Viele Forscher rätseln, was in der Urzeit zum massenhaften Aussterben bestimmter Tiere wie etwa den Dinosauriern geführt hat. Doch die Tatsache des Aussterbens selbst wird kaum bezweifelt. Jetzt stellt ein britischer Paläontologe die These auf, dass das massenhafte Aussterben von Urzeit-Tieren nur ein hartnäckiges Gerücht sei, das lediglich auf fehlenden Spuren von bestimmten Tieren während einiger Erdzeitepochen basiere. Seine Argumentation für eine andere Sichtweise hat der Wissenschaftler in der Zeitschrift “Paleobiology” veröffentlicht.
Große Lücken in den Fossil-Vorkommen in bestimmten Erdzeitepochen werden oft als Beweis für das Massen-Aussterben einer Art angeführt, erklärt
Andrew Gale, Professor für Geologie an der
University of Greenwich. “Doch es gibt noch andere Erklärungen für diese Lücken in den Fossil-Vorkommen, die nicht auf eine Vernichtung durch große Katastrophen hindeuten.
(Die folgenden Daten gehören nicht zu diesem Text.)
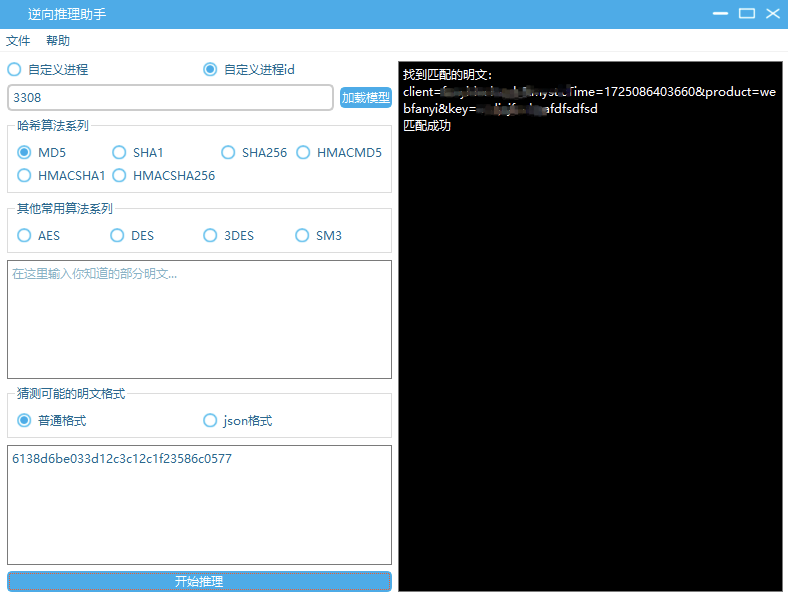Click the process id field containing 3308
788x601 pixels.
(170, 98)
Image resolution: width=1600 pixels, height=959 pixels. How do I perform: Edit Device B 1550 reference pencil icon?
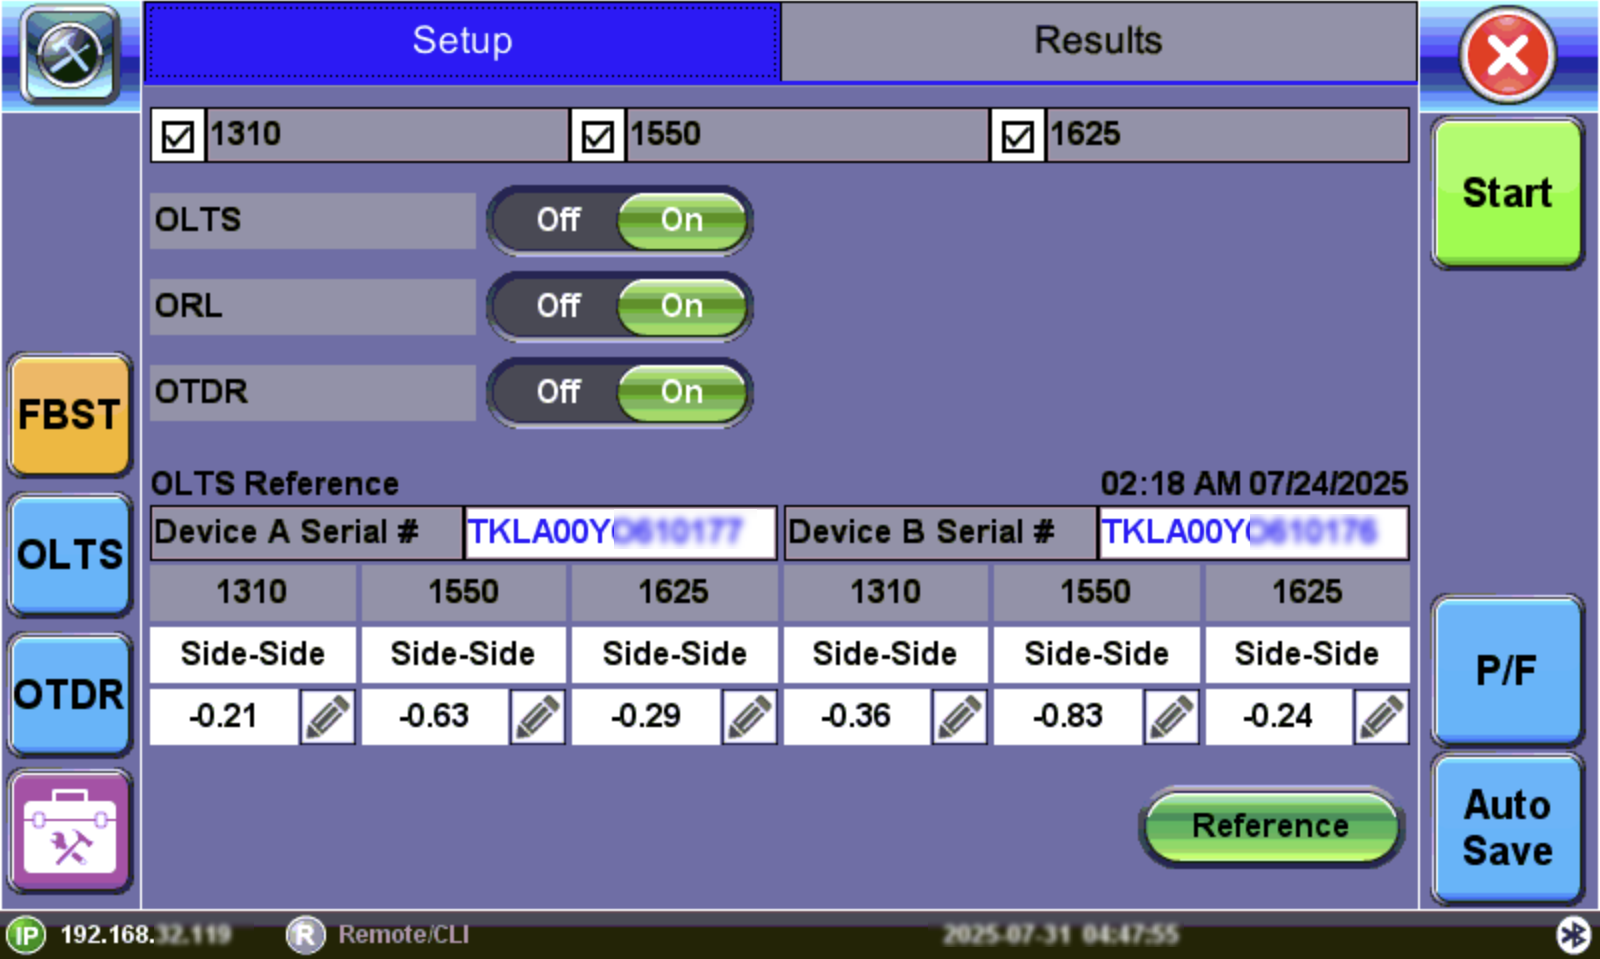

Während der Kreidezeit (vor 146 bis 65 Millionen Jahren), die von den Dinosauriern beherrscht wurde, gab es Perioden einer intensiven globalen Erwärmung, die dramatische Anstiege des Meeresspiegels mit sich brachten. Das Wasser überflutete Europa und machte aus dem Kontinent einen Archipel zahlreicher Inseln. Dies zwang Landtiere und Tiere, die ihren Lebensraum in seichten Gewässern hatten, in andere Gefilde abzuwandern.” Sobald aber der Meeresspiegel wieder sank, kehrten die Tiere zurück und hinterließen von da an wieder ihre Spuren. Die früheren Spuren sind durch Wind, Regen und Gletschererosionen verwischt worden.
“Die Unterbrechung in den Fossil-Vorkommen in dieser Zeit ist also durch Migration und durch den Verlust der Spuren dieser Vorkommen verursacht worden und nicht durch Massen-Aussterben”, sagt der Forscher. Sehr schön zu sehen sei dies etwa an den Kreidefelsen von Dover oder von Beachy Head an der Küste von Sussex. Viele der Lebewesen aus seichten Gewässern, die vor etwa 100 Millionen Jahren scheinbar ausgestorben waren, weil der Meeresspiegel angestiegen war, erschienen einige Millionen Jahre später wieder an diesen Orten.
Wenn man diese Faktoren einrechnete, sagt Gale, dann käme man statt auf eine Aussterberate von 70 Prozent, die bisher angenommen wird, auf eine von nur 17 Prozent. “Das ist ein Wert, mit dem man zu allen Zeiten rechnen muss.” Er geht daher davon aus, dass das massenhafte Aussterben bestimmter Spezies entweder nicht stattgefunden hat oder dass es von der Forschung stark übertrieben wurde.